On the birch forests that grow on the sides of the tundra fjäll, there are several very nice bird species breeding.
Ring Ouzel (Turdus torquatus torquatus).
'Red-spotted' Bluethroat (Luscinia svecica svecica).
Bohemian Waxwing (Bombycilla garrulus).
Suddenly, lakes may appear and they usually are packed with very interesting waders, such as breeding Red-necked Phalaropes (Phalaropus lobatus) and Temminck's Stints (Calidris temminckii).

Red-necked Phalarope, male.
Temminck's Stint (Calidris temminckii).
 We could ring this very nice Temminck's, one of the species that has been studied recently to reveal their amazing journeys from the breeding grounds in the tundra to the far south wintering sites. For more information about Temmick's migration I recommend this paper Lislevand & Hahn 2015.


In lower areas, extensive mires are the home of several other wader species, such as Wood Sandpipers (Tringa glareola)Ruffs (Calidris pugnax)Broad-billed Sandpipers (Calidris falcinellus)... It was amazing to see the latter species displaying in flight!

  
Siberian specialities such as the Siberian Jay (Perisoreus infaustus) or Siberian Tit (Poecile cinctus) are found more commonly in old-growth Scots Pine (Pinus sylvestris) forests, that are usually quite well-covered by lichens.

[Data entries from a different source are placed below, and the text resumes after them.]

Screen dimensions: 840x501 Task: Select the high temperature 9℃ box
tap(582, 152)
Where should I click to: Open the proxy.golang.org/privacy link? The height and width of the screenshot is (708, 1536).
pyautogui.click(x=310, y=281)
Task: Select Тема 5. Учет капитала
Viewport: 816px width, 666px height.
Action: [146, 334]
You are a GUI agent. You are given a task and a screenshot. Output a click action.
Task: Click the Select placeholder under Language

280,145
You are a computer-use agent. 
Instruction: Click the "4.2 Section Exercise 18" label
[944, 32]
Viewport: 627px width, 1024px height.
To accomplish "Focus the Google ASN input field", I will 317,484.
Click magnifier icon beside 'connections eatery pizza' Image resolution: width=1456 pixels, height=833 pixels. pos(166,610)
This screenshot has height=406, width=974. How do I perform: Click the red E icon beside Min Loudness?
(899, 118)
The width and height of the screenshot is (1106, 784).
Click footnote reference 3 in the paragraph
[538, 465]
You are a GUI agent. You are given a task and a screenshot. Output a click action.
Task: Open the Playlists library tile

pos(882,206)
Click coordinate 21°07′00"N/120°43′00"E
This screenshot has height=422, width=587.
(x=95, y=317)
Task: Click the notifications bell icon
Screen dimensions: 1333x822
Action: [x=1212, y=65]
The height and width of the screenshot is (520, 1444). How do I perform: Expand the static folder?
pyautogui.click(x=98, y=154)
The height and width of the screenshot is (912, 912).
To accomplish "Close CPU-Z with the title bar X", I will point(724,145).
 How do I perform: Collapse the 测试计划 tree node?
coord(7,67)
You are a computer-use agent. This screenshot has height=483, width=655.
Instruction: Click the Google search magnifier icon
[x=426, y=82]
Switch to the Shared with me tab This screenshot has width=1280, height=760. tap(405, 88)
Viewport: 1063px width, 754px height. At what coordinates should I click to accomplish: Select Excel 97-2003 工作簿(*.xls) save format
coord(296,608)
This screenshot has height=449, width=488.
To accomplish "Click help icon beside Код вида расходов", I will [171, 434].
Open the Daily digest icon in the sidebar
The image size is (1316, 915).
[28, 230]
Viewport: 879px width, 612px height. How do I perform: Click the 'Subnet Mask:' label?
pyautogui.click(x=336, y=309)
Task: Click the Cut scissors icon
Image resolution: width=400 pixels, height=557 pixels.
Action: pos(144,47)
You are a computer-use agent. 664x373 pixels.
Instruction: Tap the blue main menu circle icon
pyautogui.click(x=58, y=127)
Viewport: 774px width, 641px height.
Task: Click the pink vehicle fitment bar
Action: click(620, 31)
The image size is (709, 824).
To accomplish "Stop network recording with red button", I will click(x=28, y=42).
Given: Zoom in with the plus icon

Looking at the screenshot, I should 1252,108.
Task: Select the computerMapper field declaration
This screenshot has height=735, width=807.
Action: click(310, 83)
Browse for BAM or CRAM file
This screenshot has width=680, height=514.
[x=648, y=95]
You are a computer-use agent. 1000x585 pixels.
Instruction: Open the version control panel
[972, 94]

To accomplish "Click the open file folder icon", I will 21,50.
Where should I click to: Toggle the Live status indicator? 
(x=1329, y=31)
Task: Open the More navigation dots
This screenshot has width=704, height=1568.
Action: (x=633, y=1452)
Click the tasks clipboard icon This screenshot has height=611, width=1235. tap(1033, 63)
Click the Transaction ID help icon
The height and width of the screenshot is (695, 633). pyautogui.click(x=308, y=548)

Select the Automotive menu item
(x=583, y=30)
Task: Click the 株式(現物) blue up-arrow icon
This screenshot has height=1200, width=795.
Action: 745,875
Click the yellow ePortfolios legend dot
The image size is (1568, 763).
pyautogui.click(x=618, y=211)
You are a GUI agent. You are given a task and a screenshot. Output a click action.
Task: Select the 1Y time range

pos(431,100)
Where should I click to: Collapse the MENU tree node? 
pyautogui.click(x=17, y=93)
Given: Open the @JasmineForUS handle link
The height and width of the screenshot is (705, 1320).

Siberian Tit on its habitat.
Female and male Siberian Tits, sexed on broodpatch/cloaca
respectively. Males seem to have darker bib and lores, as well
as slightly more purple tinged head than females.

Closeby, we ringed a family of Dippers (Cinclus cinclus cinclus). I was expecting the adults to be completely black in the underparts, without this broad brownish-red 'belt'.


Between hiking journeys to reach Dotterel's breeding areas, we also had some time for the interesting ringing of some breeding Redpolls (Acanthis flammea) and also some Twites (Linaris flavirostris).

Redpoll (Acanthis flammea).
Twite (Linaria flavirostris).
Primary shape (and, used carefully, also primary wear) can be a
good ageing tip for both species. Here an example with Twites,
an adult (EURING 6) male on the left and a 2cy (EURING 5)
 female to the right. Notice the pinkish feathers on the rump that
enable the sexing as male on the left bird.
Having deployed some geolocators to some Dotterels and enjoyed most of the local breeding birds, we started our journey back to the south, having some more interesting stops on the way. If you are a foreigner you may love to see a Moose (Alces alces) this close to the road, but then you realise how big they are and how you prefer them to be away from the roads.


Among others, we had a brief stop to check Blyth's Reed Warblers (Acrocephalus dumetorum), which was very interesting for me! They really feel different from a Reed Warbler, especially in hand..


Other highlights were these two nice species!
Whimbrel (Numenius phaeopus) chick.
Corncrake (Crex crex).
A really amazing trip that I will always thank my Finnish friends: Kiitoksia!!!